:: LISTA DE TAREAS ::
(1) En el fragmento sobre la editorial Sur, ¿qué terminó haciendo Nabokov con los derechos de su obra?
(2) Prosigue el fragmento sobre la editorial Sur a partir de su última oración.

:: TEXTO DEL EJERCICIO ::
4 En 1959 la editorial Sur ya había editado el grueso de su catálogo, compuesto por obras de calidad literaria traducidas por reconocidas figuras del medio cultural (Willson 2014).

5 En su estudio sobre Sur, John King revela que «aunque la editorial Sur publicó Lolita de Nabokov, y defendió su elección, Nabokov nunca recibió un centavo de regalías y acabó por retirar los derechos» (1989: 2017) y señala que «pese a [la] acalorada defensa [de Lolita] hubo insuficientes transfusiones de la calidad de Nabokov para mantener a Sur en la primera fila de la experimentación literaria durante el sesenta» (1989: 221).

:: MATERIAL EXTRAÍDO ::

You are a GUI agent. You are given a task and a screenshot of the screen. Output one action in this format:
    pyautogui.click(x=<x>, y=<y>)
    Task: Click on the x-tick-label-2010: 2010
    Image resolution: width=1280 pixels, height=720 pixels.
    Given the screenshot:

:: RESPUESTAS ::
(1) Acabó por retirar los derechos.

(2)
6 Así resume Héctor José Tanzi el fallo de la Corte Suprema: «[Sur] entabló un reclamo judicial invocando la violación de la garantía del derecho de defensa en el trámite administrativo y del derecho de publicar sin censura previa. La Corte entendió por mayoría que las objeciones no entraban dentro del recurso extraordinario y que en el ejercicio del poder de policía de moralidad municipal, tenía suficiente contralor judicial en instancias inferiores. Los jueces Boffi Boggero y Aberastury reconocieron en el Estado facultades para impedir la exhibición, circulación y venta de obras inmorales como parte de ese poder de policía de buenas costumbres, aunque no se tratase de “pornografía gruesa”. Pero lo que encontraron agraviante fue la destrucción de ejemplares del libro antes que la justicia decidiese sobre la medida municipal. Con esta excepción también confirmaban la decisión administrativa (“SRL. editorial Sur c/Municipalidad de la ciudad de Buenos Aires”, 27 de diciembre de 1963, en F. 257-275)» (Tanzi, 2006).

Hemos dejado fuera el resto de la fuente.